Şişman Hanım'ın ay ışığıyla aydınlanmış dar koridorundan geçtiler. Esther , içinde kabaran panik sanki taşmanın eşiğindeymiş gibi hissediyordu kendini; koşmak, Dumbledore'a seslenmek istiyordu; onlar böyle sakin sakin yürürken Bay Weasley'nin kanı akıyordu, hem ya o dişler (Esther "benim dişlerim" diye düşünmemeye çalıştı) zehirliyse?
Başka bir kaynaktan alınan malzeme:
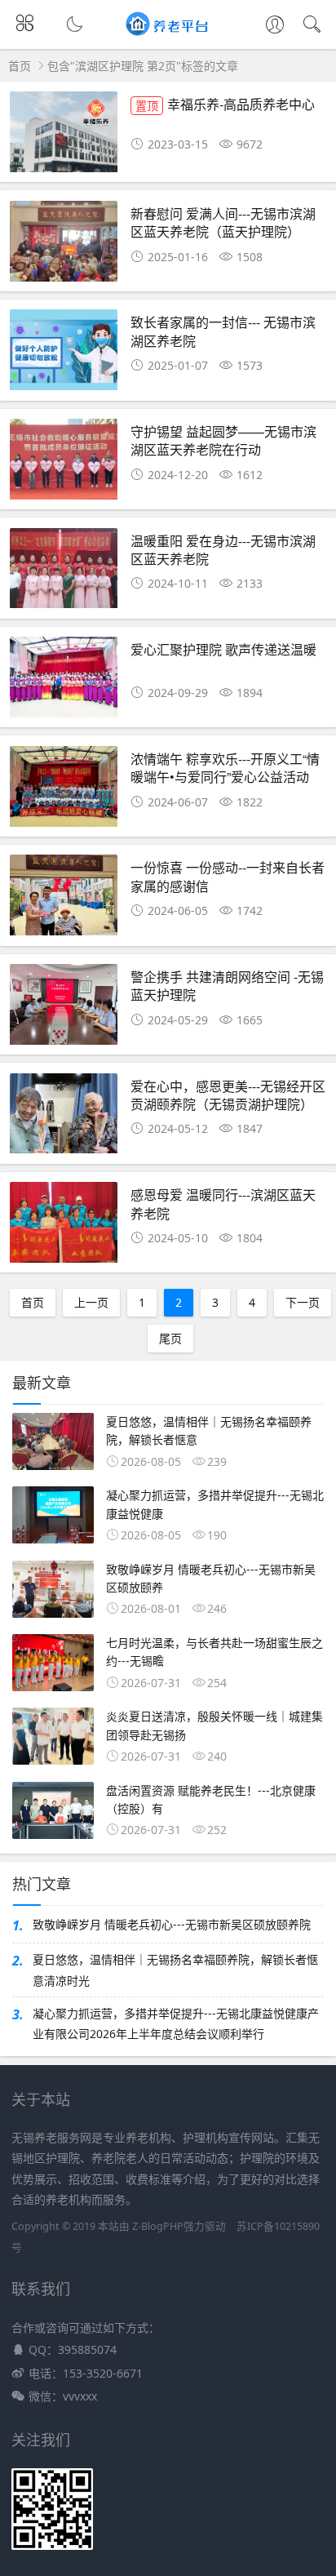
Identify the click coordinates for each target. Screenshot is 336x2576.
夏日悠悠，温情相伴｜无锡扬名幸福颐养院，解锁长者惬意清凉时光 (175, 1970)
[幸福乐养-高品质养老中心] (63, 136)
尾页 (170, 1338)
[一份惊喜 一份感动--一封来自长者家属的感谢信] (63, 899)
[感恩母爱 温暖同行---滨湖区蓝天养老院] (63, 1227)
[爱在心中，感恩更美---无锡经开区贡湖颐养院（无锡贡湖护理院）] (63, 1118)
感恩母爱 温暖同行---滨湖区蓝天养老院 (223, 1203)
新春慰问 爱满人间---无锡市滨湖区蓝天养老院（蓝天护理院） (223, 222)
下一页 (302, 1302)
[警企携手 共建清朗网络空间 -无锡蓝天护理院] (63, 1009)
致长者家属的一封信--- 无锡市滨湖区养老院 (223, 331)
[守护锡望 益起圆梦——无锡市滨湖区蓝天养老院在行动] (63, 464)
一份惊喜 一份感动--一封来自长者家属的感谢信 (227, 876)
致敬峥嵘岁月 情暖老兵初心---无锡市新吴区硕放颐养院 (172, 1924)
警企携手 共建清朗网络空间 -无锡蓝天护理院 (227, 985)
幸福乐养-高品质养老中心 (225, 104)
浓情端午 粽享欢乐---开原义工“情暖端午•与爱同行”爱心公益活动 (225, 767)
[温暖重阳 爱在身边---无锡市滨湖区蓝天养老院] (63, 573)
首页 (19, 65)
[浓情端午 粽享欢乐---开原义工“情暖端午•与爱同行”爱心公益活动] (63, 791)
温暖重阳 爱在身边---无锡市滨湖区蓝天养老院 (223, 549)
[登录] (274, 26)
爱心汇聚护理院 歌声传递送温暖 (223, 649)
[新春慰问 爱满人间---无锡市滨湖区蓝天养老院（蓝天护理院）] (63, 246)
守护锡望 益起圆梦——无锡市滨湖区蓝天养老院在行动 (223, 440)
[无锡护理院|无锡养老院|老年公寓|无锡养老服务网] (168, 32)
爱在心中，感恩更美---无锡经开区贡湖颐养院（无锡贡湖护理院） (227, 1095)
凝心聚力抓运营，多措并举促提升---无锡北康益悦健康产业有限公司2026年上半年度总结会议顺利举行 (176, 2023)
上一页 (91, 1302)
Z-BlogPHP (157, 2226)
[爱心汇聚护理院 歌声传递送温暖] (63, 681)
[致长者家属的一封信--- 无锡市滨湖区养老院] (63, 354)
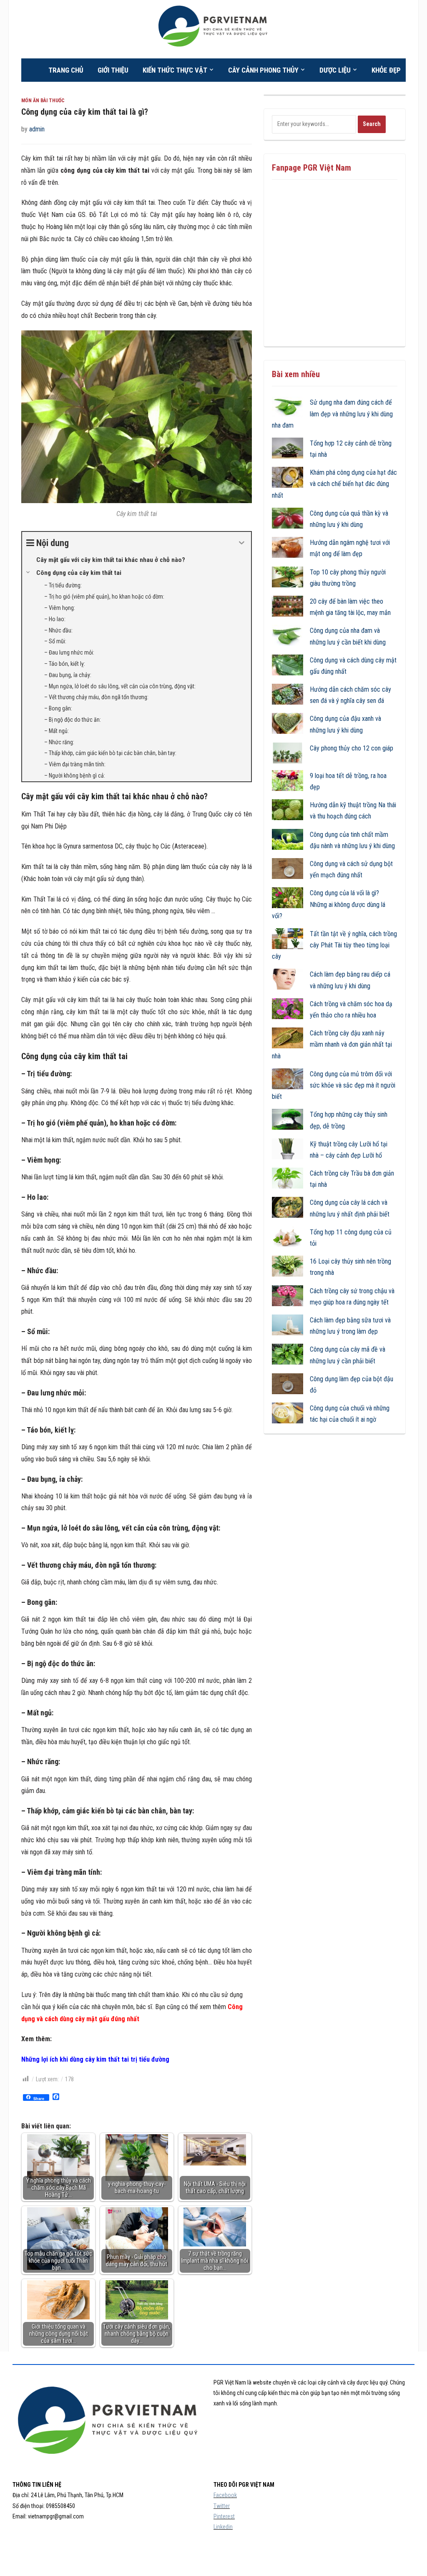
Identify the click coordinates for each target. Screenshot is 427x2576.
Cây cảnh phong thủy (263, 70)
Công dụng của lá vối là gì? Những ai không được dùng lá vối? (328, 904)
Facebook (225, 2495)
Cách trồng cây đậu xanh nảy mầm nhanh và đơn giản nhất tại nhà (332, 1044)
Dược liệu (335, 70)
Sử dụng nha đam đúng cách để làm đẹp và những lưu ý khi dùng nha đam (332, 413)
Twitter (222, 2506)
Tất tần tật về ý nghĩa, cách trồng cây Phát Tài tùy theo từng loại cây (334, 945)
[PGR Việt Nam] (213, 29)
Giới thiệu (113, 70)
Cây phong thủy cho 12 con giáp (351, 748)
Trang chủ (65, 70)
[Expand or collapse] (241, 543)
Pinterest (224, 2516)
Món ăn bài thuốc (43, 100)
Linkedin (223, 2526)
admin (37, 129)
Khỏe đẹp (386, 70)
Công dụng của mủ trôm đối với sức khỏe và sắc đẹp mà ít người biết (333, 1085)
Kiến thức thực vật (175, 70)
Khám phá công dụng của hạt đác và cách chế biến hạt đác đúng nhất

Bayan Norris'in yanından geçtiler, kedi lamba gibi gözlerini onlara çevirip hafiften tısladı, ama Profesör McGonagall "Pist!" deyince gölgelere karıştı; birkaç dakika sonra, Dumbledore'un odasının girişini koruyan taş heykele

"Fışırdayan vızvız." dedi.

Heykel hareketlendi, merdiven ortaya çıktığında hızlıca ofise girdiler.

"Black , müdüre sen anlat."

"Ben... şey, ben uyuyordum aslında..." dedi Esther .

Duyduğu korku ve olanları Dumbledore'a anlatabilme telaşı içinde bile, müdürün ona hiç bakmayıp, kenetlenmiş parmaklarını incelemesine biraz bozuldu.

"Ama sıradan bir rüya değildi... gerçekti... olduğunu gördüm..." Derin bir nefes aldı, "Ginny'nin babasına - Bay Weasley'ye- dev bir yılan saldırdı."

Kelimeler sanki o söyledikten sonra havada yankılandı, biraz saçma, hatta komik göründüler. Bir duraklama oldu, Dumbledore arkasına yaslanıp gözlerini düşünceli düşünceli tavana dikti.

"Bunu nasıl gördün?" diye sordu Dumbledore usulca, hâlâ Esther'a bakmıyordu.

"Şey... bilmiyorum, " dedi Esther , kızgın kızgın - ne fark ederdi ki? "Kafamın içinde sanırım -"

"Beni yanlış anlıyorsun, " dedi Dumbledore, hâlâ aynı sakin tonla. "Demek istiyorum ki... hatırlıyor musun -ee- bu saldırıyı gözlerken konumun neydi? Kurbanın yanında mı duruyordun, yoksa bu sahneye yukarıdan mı bakıyordun?"

Bu öyle acayip bir soruydu ki, Esther ağzı açık, Dumbledore'a bakakaldı. Adeta biliyor gibiydi...

"Ben yılandım, " dedi. "Hepsini yılanın bakış açısından gördüm."

Bir an kimse konuşmadı.

"Arthur ciddi olarak mı yaralandı?" diye sordu daha sert bir sesle.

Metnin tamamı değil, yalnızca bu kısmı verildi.